Tasks and exercises
a - Reproduce the passage of the cache covert channel text from "Alice (privilege level" to "Bob's privilege level.".
b - Answer these questions about the cache covert channel text:
(i) What privilege level does Alice have?
(ii) How many memory locations does Bob load from in the first step?
(iii) From the dishonest users' perspective, what is the main disadvantage of this covert channel?
c - What steps make up the covert channel that Alice and Bob construct in the cache covert channel text? List each one briefly.

++++ Text extract ++++

There are potentially many reasons to store the per-line privilege level with the cache metadata. Arguably the most appropriate use case is in debug scenarios. To debug the cache itself or programs where cache performance is critical, some architectures expose low level instructions that allow invasive access to the cache data and metadata. For example, this could be used by software engineers:

- To examine cache state and eliminate it as a potential source of bugs e.g. in hardware errata scenarios or coherency issues.
- To better understand their software's cache impact, and subsequently improve performance through analysis of said impact.

However, the cache cannot simply allow unchecked access to the lines and metadata. For example, privilege separation fails if privilege level 1 directly reads a cache line belonging to privilege level 0. So the cache needs to know the privilege level of each line's data for security reasons to enforce a sane access control policy, and having that information stored directly alongside the tag is arguably the most logical solution for the hardware itself to enforce said policy. For attempted accesses that would violate the access control policy, a reasonable response would be to issue a processor exception. This is similar to how e.g. a Memory Management Unit (MMU) handles accesses to unmapped virtual addresses, i.e. invalid page faults that usually result in segmentation faults.

## 3.3 A Covert Channel

Alice (privilege level 0) and Bob (privilege level 1) construct a storage covert channel out of the cache with privilege separation as follows. Assume wlog the cache structure in Fig. 2 and that Alice wants to send lg(16) = 4 bits to Bob, denoted nibble b.

- 1. Bob loads from 16 memory locations that all have different index bits. This is the "prime" step and completely pollutes the cache, as well as populates all privilege level bits in the cache to 1, corresponding to Bob's privilege level.
- 2. Alice loads from a single memory location with index bits b. She gets a cache miss and evicts Bob's line from index b. Note that, after this step, Alice leaves the cache in the same state as Bob left it, other than index b: all lines have privilege level bit set to 1 except line with index b now set to 0.
- 3. Bob tries to read *directly* from all 16 lines in the cache: this is the "probe" step. When he reaches index b he triggers a processor exception because he is attempting to violate privilege separation, but nonetheless receives b from Alice, evidenced by the exception.

From the dishonest users' perspective, the main disadvantage of this covert channel is its detectability. Timing covert channels are difficult to detect since the only evidence of their presence is performance degradation. In this case, every time this particular processor exception occurs the system gets informed so there is an audit trail.

++++ Information shown ++++

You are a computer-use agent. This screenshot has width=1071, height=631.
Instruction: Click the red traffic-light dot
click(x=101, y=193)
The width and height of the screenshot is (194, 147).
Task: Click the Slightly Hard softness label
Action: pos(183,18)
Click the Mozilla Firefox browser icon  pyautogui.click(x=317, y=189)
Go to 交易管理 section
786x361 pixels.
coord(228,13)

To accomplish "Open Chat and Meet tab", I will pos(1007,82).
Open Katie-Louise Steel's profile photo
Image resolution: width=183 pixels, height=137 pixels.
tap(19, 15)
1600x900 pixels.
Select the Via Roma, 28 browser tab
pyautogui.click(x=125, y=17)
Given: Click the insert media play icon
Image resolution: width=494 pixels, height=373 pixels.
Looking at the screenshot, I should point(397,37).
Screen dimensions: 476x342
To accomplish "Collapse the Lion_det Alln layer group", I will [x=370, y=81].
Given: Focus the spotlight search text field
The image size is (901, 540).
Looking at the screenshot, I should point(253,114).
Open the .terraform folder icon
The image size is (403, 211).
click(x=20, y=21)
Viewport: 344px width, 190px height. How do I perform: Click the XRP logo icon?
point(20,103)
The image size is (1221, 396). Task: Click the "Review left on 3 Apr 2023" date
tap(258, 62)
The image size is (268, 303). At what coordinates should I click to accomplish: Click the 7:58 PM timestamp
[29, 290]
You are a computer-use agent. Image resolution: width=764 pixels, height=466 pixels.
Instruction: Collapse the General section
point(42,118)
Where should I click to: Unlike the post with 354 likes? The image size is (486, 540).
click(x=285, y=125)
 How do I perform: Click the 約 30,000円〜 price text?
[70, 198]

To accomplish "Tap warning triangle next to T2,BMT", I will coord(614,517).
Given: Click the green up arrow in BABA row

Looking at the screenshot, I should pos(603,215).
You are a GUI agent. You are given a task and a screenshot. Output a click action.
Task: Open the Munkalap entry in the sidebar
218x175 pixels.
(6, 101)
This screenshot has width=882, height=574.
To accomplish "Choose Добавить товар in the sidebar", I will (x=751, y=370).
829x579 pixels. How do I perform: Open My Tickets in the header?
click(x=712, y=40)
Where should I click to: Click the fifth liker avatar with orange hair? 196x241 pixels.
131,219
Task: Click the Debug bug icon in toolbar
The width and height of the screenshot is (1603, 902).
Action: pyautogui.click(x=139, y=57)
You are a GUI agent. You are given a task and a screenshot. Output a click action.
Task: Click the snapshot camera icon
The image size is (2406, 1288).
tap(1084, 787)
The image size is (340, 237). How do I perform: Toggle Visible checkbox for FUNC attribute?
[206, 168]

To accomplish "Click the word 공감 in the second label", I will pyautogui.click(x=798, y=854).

++++

Task-by-task results
a -
Alice (privilege level 0) and Bob (privilege level 1) construct a storage covert channel out of the cache with privilege separation as follows. Assume wlog the cache structure in Fig. 2 and that Alice wants to send lg(16) = 4 bits to Bob, denoted nibble b.

- 1. Bob loads from 16 memory locations that all have different index bits. This is the "prime" step and completely pollutes the cache, as well as populates all privilege level bits in the cache to 1, corresponding to Bob's privilege level.

b -
(i) Privilege level 0.
(ii) 16 memory locations.
(iii) Its detectability.

c -
1. Bob loads from 16 memory locations that all have different index bits (the "prime" step). This sets every privilege level bit in the cache to 1.
2. Alice loads from a single memory location with index bits b. She gets a cache miss and evicts Bob's line from index b.
3. Bob tries to read directly from all 16 lines in the cache (the "probe" step). At index b he triggers a processor exception, which gives him b.